Grandmother,yes; pushover,no. But White has firm priorities,and she said one of them would be insisting on a sense of balance in the way the division operates.
“It’s very easy for people to run themselves ragged,” she said.“This is a very exciting place to work, and people work their tails off. But it’s important that no one is working so hard that they take off in a direction that perhaps they shouldn’t. I want the mission statement of the division to make it clear that nothing will get done without a very good atmosphere of cooperation. How people feel about themselves and their work,their families, how they feel about coming to work each day — these are very important issues. The world around us is moving and changing. To succeed, we must be able to grow and change with it. We need to put people where they are needed, and we need to make sure that the message gets out to all our people about why their job counts in the mission of the laboratory.”
White is married to theoretical physicist Alan White of Argonne National Laboratory.
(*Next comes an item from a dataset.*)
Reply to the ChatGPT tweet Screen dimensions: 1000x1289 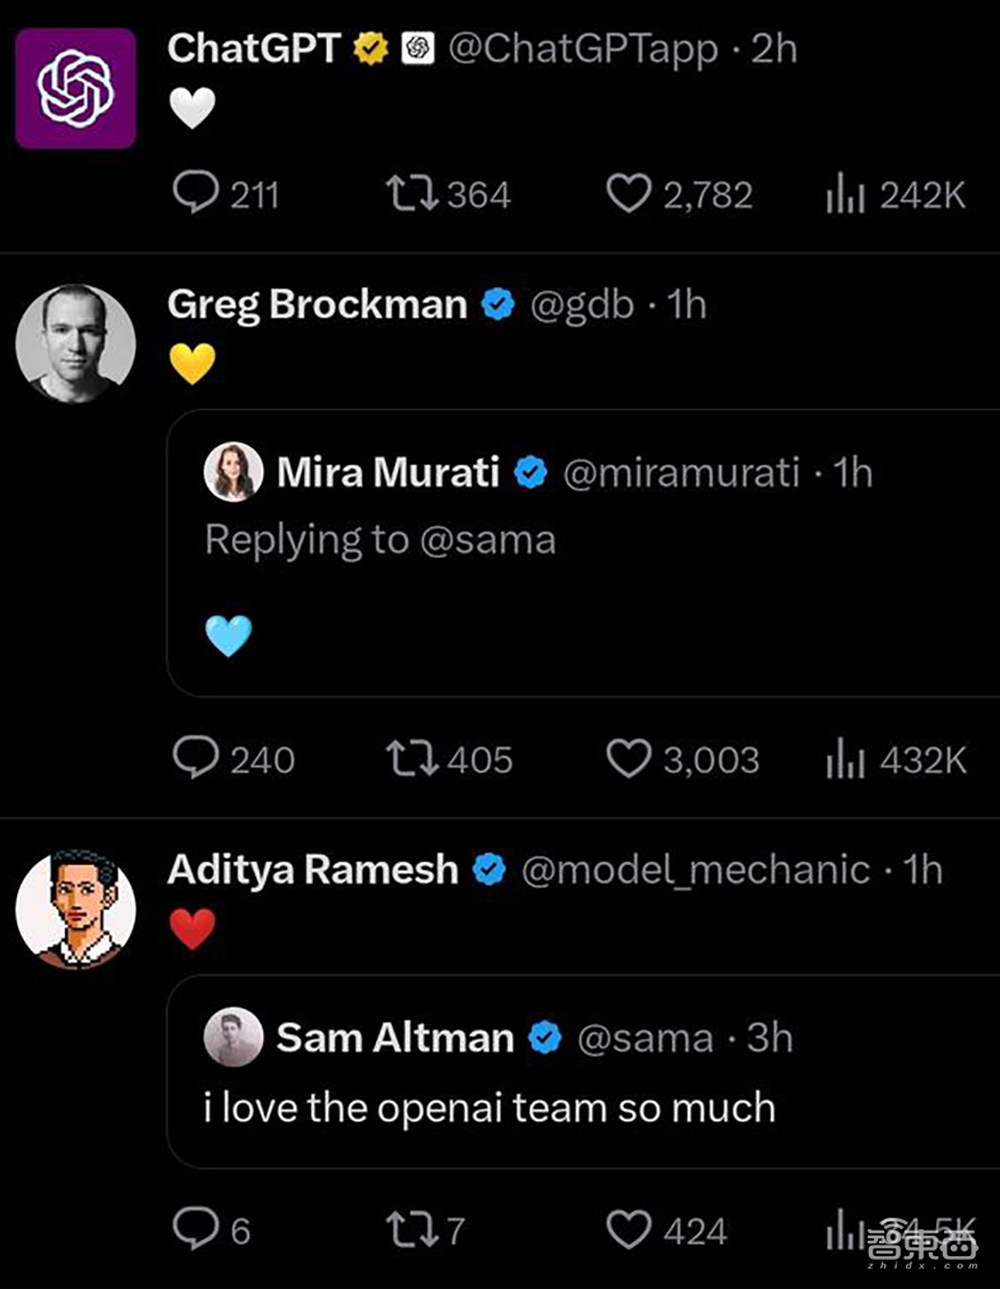[x=194, y=192]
They live in Wheaton and have two grown children: Bruno,26, and Natasha,22. Bruno has a physics degree and works in financial computing; he and his wife, Banu, are the parents of Lara Elizabeth, featured prominently in White’s introductory talk. Natasha, a cellist, has recently completed a degree in music.
White was born in Bromley, Kent in England. She grew up in South London, and attended Cambridge University with a degree in math. She taught high school math in Cambridge before joining Fermilab (then the National Accelerator Laboratory)in 1973 as a scientific programmer, then moved on to Lawrence Berkeley Lab and CERN, and resettled at Fermilab in 1981. That experience is now prologue for the Computing Division future.
“We have a huge and exciting program, with LHC, Run II, MINOS, our accelerators, and many other important physics and astrophysics experiments,” White said.“We have an enormously important role to play in physics. We must serve everyone better so that we can position ourselves better for the future.”